The American Society of Hematology (ASH) has awarded a 2017 Scholar Award to Craig Byersdorfer, M.D., Ph.D., a Children’s Hospital of Pittsburgh of UPMC hematologist and blood and marrow transplant physician.

One of ASH’s most prestigious award programs, the ASH Scholar Awards financially support fellows and junior faculty dedicated to careers in hematology research as they transition from training programs to careers as independent scientists.

Dr. Byersdorfer is an assistant professor of pediatrics in the Division of Blood and Marrow Transplantation and Cellular Therapies at Children’s Hospital of Pittsburgh of UPMC, a division within the Department of Pediatrics at the University of Pittsburgh School of Medicine. He also holds a secondary appointment in the University of Pittsburgh Department of Immunology.

Dr. Byersdorfer is one of 12 researchers to be awarded the ASH Scholar junior faculty award, which will provide $150,000 over a three-year period for his lab to carry on work related to blood and marrow transplantation (BMT). The program funds hematologists in North America who conduct basic, translational and clinical research that furthers the understanding and treatment of blood disorders.

“Given the caliber and accomplishments of past recipients, I am extremely honored to receive an American Society of Hematology Scholar Award this year,” Dr. Byersdorfer said. “Blood and marrow transplantation is a curative procedure for a variety of hematologic disorders, but the benefits of BMT often are outweighed by the risk of post-transplant complications, including when immune cells from the donor attack and destroy tissues in the host.

“My lab will use funds from the ASH Scholar Award to study these post-transplant complications, as well as ways to overcome them, in an effort to make BMT a safer and more effective therapy for patients with otherwise incurable disease,” he added.

“This award has launched the careers of many independent researchers in hematology,” said ASH President Charles Abrams, M.D., of the University of Pennsylvania. “The scholars we are supporting today have demonstrated creativity and commitment to hematology research, and I have no doubt that their studies will lead to important discoveries in our understanding of blood diseases, treatment and patient care.”

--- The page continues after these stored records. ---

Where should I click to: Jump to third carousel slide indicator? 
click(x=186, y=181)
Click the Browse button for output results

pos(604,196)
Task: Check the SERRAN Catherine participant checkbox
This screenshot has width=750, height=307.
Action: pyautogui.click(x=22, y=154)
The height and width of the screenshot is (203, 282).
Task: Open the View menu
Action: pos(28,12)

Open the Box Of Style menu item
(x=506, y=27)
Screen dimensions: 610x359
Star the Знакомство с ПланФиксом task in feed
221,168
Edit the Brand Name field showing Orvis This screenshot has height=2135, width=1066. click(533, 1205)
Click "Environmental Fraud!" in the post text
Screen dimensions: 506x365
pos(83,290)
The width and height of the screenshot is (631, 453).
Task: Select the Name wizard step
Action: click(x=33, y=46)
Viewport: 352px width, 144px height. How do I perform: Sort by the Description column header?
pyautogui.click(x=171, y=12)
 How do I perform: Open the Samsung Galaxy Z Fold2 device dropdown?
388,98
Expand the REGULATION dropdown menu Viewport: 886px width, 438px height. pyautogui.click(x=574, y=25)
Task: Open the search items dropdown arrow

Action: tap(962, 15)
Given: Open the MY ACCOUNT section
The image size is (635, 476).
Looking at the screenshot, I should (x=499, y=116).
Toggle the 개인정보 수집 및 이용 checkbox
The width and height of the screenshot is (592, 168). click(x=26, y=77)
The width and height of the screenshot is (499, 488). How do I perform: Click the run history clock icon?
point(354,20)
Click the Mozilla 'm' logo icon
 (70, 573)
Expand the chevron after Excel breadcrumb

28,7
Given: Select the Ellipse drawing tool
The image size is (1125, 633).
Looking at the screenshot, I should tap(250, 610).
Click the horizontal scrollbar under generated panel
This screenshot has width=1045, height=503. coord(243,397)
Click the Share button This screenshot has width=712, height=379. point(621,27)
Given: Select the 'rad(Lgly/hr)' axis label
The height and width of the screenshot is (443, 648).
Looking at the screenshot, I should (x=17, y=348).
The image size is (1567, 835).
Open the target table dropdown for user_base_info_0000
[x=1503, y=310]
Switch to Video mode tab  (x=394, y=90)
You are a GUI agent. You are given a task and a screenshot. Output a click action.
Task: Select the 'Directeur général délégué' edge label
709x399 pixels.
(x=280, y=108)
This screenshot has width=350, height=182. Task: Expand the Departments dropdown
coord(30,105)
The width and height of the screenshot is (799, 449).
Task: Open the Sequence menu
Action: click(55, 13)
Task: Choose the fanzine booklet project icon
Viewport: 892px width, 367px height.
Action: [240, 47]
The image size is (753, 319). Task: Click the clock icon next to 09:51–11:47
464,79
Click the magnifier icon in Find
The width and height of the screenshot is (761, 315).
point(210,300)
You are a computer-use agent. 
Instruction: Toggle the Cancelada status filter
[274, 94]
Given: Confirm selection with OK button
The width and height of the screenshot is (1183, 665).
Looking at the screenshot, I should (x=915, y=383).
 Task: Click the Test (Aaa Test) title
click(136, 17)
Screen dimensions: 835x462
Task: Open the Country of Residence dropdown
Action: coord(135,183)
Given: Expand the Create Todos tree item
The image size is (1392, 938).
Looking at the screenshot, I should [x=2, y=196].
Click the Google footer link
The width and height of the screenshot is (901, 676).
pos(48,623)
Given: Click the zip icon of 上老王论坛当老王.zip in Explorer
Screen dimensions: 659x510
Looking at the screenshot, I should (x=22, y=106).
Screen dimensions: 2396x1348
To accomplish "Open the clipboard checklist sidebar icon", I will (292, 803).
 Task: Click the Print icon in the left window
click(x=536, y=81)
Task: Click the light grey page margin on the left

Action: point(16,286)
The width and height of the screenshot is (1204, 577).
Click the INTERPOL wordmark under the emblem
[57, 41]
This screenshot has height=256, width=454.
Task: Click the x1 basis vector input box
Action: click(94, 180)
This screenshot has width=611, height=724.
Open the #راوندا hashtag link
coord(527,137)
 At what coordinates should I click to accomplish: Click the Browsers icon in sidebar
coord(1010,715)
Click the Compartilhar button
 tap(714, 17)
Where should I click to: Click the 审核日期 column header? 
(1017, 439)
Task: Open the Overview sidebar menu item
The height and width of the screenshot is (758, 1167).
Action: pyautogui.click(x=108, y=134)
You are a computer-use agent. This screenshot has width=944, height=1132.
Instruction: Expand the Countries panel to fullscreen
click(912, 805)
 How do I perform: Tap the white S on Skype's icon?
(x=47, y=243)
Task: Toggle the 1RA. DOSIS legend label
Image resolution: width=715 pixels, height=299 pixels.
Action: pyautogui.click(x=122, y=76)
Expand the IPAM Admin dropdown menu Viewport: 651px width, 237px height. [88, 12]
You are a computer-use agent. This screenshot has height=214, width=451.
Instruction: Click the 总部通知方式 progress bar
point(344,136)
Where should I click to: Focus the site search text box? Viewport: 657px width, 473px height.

For more than 30 years, the program has supported more than 360 researchers who are now part of a network of members leading the Society through their contributions to the research enterprise, Society committee service, and engagement in the ASH annual meeting.

ASH Scholar Awards are made possible through support from the ASH Foundation as well as from the corporate community, individual donors and funds committed by the Society.

The overarching goal within the Division of Blood and Marrow Transplantation and Cellular Therapies is to design and implement biologically rational transplantation regimens for patients with high-risk leukemia/lymphoma and life-threatening inherited conditions, including bone marrow failure syndromes, immune deficiency, autoimmune disease and neurodegeneration.